ABOUT THIS EXERCISE ::
Please write out, exactly as given, every line of the entries below up to and including the line with "Adina Harel (338, 191)".

====== THE DATA

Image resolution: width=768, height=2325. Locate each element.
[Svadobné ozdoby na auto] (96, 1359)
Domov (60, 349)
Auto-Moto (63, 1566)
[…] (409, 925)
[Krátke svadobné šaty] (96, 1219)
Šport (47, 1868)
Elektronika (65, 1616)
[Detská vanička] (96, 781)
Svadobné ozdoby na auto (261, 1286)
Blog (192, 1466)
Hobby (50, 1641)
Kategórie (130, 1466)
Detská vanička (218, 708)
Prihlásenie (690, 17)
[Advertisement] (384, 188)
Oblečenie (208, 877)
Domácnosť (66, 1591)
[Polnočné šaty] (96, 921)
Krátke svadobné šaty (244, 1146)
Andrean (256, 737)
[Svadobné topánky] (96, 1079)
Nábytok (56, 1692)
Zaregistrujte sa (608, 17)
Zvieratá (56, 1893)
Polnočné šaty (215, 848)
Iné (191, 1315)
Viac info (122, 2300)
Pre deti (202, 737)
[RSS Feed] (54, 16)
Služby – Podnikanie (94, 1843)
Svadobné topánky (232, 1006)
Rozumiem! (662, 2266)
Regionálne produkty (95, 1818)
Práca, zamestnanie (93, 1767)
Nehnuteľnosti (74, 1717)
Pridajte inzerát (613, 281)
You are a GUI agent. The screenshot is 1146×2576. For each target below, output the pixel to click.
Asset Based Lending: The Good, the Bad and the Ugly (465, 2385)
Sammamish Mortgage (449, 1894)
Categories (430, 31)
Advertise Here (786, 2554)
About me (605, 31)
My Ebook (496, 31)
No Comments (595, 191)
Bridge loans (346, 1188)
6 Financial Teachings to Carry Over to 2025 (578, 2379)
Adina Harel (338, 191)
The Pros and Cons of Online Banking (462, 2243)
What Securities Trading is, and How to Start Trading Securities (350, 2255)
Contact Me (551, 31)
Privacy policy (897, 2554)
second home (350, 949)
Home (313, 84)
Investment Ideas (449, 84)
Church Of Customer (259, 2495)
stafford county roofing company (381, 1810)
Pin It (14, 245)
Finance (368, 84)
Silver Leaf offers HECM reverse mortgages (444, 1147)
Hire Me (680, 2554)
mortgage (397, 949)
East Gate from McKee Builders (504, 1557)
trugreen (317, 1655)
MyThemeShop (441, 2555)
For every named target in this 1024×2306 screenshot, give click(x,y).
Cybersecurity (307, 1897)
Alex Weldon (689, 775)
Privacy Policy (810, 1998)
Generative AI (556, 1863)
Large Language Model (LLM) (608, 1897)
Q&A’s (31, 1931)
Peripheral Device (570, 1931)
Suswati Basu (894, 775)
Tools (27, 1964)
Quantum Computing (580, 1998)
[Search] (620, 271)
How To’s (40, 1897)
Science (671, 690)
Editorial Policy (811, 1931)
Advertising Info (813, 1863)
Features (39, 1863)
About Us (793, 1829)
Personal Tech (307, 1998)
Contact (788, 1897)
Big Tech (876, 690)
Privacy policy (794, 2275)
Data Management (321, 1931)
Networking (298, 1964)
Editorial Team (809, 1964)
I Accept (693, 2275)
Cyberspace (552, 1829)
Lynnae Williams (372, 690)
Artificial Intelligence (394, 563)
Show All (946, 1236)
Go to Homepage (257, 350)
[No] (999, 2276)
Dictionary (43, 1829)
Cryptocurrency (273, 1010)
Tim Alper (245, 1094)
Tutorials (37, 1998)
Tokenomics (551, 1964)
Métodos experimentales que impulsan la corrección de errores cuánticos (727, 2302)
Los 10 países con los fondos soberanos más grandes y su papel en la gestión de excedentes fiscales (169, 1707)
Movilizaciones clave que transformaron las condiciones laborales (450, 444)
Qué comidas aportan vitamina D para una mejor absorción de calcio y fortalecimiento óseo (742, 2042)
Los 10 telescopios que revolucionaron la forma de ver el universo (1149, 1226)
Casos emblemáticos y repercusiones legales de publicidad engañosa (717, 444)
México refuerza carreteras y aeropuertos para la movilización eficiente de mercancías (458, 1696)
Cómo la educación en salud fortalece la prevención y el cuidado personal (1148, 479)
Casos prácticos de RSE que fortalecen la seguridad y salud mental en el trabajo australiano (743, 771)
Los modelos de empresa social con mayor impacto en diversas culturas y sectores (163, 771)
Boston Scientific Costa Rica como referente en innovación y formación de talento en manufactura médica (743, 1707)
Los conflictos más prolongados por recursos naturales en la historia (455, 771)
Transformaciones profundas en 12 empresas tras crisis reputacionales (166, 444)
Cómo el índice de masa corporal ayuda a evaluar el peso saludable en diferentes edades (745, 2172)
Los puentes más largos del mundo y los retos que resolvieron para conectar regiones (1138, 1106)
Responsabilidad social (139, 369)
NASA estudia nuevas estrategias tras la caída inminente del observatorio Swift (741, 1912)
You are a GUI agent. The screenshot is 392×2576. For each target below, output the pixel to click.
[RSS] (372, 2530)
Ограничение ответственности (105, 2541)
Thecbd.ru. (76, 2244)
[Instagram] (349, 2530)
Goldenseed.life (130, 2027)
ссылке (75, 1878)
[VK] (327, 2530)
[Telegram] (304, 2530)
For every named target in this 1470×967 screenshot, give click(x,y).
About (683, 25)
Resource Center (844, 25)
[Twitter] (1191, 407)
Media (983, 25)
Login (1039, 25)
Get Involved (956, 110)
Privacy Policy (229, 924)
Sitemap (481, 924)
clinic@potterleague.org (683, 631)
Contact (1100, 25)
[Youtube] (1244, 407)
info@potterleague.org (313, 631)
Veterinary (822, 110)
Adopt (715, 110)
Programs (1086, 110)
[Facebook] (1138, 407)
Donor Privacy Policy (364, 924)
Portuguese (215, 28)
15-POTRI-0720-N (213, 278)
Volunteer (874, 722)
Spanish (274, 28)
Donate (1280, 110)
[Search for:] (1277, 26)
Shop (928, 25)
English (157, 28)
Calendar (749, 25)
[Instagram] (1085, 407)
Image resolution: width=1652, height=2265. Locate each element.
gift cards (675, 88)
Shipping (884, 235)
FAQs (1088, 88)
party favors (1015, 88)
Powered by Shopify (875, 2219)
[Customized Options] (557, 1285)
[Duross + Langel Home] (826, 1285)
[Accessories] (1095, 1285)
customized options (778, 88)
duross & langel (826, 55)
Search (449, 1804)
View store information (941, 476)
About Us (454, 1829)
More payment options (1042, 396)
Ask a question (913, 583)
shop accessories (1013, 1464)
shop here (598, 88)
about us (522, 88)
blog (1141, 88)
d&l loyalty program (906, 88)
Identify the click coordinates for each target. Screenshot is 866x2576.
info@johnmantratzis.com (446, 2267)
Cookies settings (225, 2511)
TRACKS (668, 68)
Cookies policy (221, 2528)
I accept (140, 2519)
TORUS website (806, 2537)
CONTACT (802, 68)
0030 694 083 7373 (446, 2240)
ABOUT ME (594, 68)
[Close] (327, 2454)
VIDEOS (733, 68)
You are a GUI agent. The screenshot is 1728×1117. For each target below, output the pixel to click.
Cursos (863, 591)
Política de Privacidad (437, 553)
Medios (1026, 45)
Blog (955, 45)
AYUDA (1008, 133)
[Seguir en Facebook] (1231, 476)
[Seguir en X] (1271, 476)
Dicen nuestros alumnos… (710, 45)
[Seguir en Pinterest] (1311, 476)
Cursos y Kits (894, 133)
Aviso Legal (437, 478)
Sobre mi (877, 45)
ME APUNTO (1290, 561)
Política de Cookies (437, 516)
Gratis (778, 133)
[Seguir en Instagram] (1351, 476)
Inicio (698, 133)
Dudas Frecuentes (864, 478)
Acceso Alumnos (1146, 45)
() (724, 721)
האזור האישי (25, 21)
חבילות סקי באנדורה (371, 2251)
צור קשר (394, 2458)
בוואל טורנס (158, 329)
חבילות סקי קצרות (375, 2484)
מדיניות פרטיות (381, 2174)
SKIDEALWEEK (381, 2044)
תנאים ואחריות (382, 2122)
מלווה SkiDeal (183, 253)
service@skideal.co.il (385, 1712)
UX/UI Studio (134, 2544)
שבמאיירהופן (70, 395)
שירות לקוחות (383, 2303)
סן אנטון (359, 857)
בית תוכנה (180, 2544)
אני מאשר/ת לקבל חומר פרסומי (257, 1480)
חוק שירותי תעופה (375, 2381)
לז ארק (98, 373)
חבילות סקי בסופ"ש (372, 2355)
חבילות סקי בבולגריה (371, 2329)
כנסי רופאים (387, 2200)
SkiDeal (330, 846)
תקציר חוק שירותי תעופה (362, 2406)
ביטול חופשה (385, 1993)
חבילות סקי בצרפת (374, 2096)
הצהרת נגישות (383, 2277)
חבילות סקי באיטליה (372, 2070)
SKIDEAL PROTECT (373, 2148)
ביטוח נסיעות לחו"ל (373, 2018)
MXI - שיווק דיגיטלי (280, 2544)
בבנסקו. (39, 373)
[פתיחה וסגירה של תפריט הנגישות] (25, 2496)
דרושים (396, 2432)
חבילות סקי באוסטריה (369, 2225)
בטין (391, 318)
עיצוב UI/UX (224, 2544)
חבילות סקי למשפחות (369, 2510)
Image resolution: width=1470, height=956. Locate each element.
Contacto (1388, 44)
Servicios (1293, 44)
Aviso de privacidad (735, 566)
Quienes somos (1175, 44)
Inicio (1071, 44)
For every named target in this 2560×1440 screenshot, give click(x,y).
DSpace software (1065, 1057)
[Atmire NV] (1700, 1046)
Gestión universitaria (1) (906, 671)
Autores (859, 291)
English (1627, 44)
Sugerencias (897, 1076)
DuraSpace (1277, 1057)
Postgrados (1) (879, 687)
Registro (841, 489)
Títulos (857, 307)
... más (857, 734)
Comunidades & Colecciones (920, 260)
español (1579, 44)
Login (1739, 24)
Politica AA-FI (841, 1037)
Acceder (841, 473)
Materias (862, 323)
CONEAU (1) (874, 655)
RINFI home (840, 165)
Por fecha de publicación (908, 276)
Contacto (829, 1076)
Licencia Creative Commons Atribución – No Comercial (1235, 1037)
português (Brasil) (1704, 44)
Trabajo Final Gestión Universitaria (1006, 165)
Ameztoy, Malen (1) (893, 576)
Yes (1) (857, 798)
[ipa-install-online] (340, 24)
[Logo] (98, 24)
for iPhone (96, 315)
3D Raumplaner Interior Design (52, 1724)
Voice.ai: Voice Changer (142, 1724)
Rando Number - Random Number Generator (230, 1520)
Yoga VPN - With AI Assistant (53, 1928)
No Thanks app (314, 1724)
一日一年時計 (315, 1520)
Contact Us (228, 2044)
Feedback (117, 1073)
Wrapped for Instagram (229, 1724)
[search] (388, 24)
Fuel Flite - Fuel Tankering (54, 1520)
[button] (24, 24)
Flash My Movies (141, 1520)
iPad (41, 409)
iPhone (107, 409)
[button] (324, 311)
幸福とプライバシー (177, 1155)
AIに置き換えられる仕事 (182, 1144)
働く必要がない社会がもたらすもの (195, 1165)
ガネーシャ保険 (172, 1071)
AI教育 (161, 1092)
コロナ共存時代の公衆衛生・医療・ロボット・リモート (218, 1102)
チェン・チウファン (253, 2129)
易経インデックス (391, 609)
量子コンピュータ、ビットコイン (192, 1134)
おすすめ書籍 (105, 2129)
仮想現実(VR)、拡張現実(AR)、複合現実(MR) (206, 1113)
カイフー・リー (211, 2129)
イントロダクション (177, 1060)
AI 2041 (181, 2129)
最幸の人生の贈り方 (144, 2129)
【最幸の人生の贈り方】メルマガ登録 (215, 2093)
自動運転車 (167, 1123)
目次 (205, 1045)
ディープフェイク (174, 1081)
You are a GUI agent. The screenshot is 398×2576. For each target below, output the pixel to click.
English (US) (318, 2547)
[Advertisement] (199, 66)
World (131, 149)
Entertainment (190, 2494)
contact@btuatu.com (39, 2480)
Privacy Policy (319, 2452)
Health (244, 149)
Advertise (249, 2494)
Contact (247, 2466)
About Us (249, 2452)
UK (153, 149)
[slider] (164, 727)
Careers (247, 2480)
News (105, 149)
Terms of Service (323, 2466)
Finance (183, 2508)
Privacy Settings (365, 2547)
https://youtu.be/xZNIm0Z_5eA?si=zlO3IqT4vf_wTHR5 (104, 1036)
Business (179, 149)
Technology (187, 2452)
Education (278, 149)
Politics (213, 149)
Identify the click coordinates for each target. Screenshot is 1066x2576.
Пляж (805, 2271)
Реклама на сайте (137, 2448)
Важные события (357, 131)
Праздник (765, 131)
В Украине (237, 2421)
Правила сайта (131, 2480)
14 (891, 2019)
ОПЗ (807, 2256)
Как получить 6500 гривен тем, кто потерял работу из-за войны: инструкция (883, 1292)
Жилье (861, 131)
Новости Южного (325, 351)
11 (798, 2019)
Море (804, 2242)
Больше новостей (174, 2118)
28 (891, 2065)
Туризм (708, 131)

============

OUTPUT FOR THIS EXERCISE ::
Image resolution: width=768, height=2325. Locate each element.
[Svadobné ozdoby na auto] (96, 1359)
Domov (60, 349)
Auto-Moto (63, 1566)
[…] (409, 925)
[Krátke svadobné šaty] (96, 1219)
Šport (47, 1868)
Elektronika (65, 1616)
[Detská vanička] (96, 781)
Svadobné ozdoby na auto (261, 1286)
Blog (192, 1466)
Hobby (50, 1641)
Kategórie (130, 1466)
Detská vanička (218, 708)
Prihlásenie (690, 17)
[Advertisement] (384, 188)
Oblečenie (208, 877)
Domácnosť (66, 1591)
[Polnočné šaty] (96, 921)
Krátke svadobné šaty (244, 1146)
Andrean (256, 737)
[Svadobné topánky] (96, 1079)
Nábytok (56, 1692)
Zaregistrujte sa (608, 17)
Zvieratá (56, 1893)
Polnočné šaty (215, 848)
Iné (191, 1315)
Viac info (122, 2300)
Pre deti (202, 737)
[RSS Feed] (54, 16)
Služby – Podnikanie (94, 1843)
Svadobné topánky (232, 1006)
Rozumiem! (662, 2266)
Regionálne produkty (95, 1818)
Práca, zamestnanie (93, 1767)
Nehnuteľnosti (74, 1717)
Pridajte inzerát (613, 281)
You are a GUI agent. The screenshot is 1146×2576. For each target below, output the pixel to click.
Asset Based Lending: The Good, the Bad and the Ugly (465, 2385)
Sammamish Mortgage (449, 1894)
Categories (430, 31)
Advertise Here (786, 2554)
About me (605, 31)
My Ebook (496, 31)
No Comments (595, 191)
Bridge loans (346, 1188)
6 Financial Teachings to Carry Over to 2025 (578, 2379)
Adina Harel (338, 191)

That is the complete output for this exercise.